» REQUIRED TASK 1
From the vignette on tracking mutations with sqlite3, write out the passage starting at "Tracking mutations over" and ending at "higher-level Python libraries.".
» REQUIRED TASK 2
Answer these questions using the vignette on tracking mutations with sqlite3:
(a) What does the text say is risked by using dict to key lists of frequencies?
(b) Which argument to fwdpy11.evolvets() is used to populate the arrays right after simplification?
(c) Which pandas function is used to transfer in-memory data to SQL databases?

Tracking mutations over time using sqlite3#

Note

This is an advanced vignette. It shows off how powerful it is to have access to the entire Python world of data packages during a simulation. This vignette uses low-level sqlite syntax as well as higher-level Python libraries.

Introduction#

The previous vignette tracking mutation frequencies was straightforward to implement. However, using dict to key lists of frequencies risks running out of memory.

This vignette reimplements the previous method using much more powerful techniques:

  • Instead of the dict, we record data into fixed-length numpy.ndarray objects.

  • During the simulation, we preserve all individuals of each generation as ancient samples.
    See here for background. The trick is that we will only keep these ancient samples until the table collection is simplified!

  • We populate those arrays immediately after simplification. We use the post_simplification_recorder argument to fwdpy11.evolvets(), passing in a class that gets frequencies from the tree sequences. Once our callback is finished, the ancient samples are purged.

  • When the numpy arrays get full, we transfer their data to a relational database using the sqlite3 module that is built in to the Python language. We will take advantage of the pandas.DataFrame function pandas.DataFrame.to_sql(), which can transfer in-memory data to SQL databases via a convenient API.

» RECORDED DATA
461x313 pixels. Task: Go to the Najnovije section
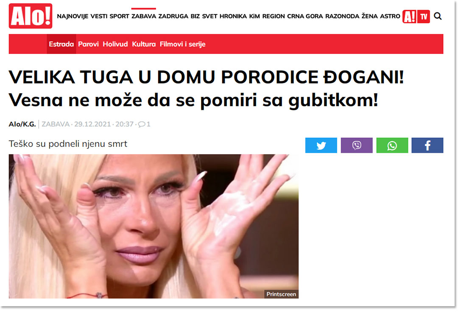(x=73, y=16)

» REPLY 1
Tracking mutations over time using sqlite3#

Note

This is an advanced vignette. It shows off how powerful it is to have access to the entire Python world of data packages during a simulation. This vignette uses low-level sqlite syntax as well as higher-level Python libraries.

» REPLY 2
(a) Running out of memory.
(b) The post_simplification_recorder argument.
(c) pandas.DataFrame.to_sql().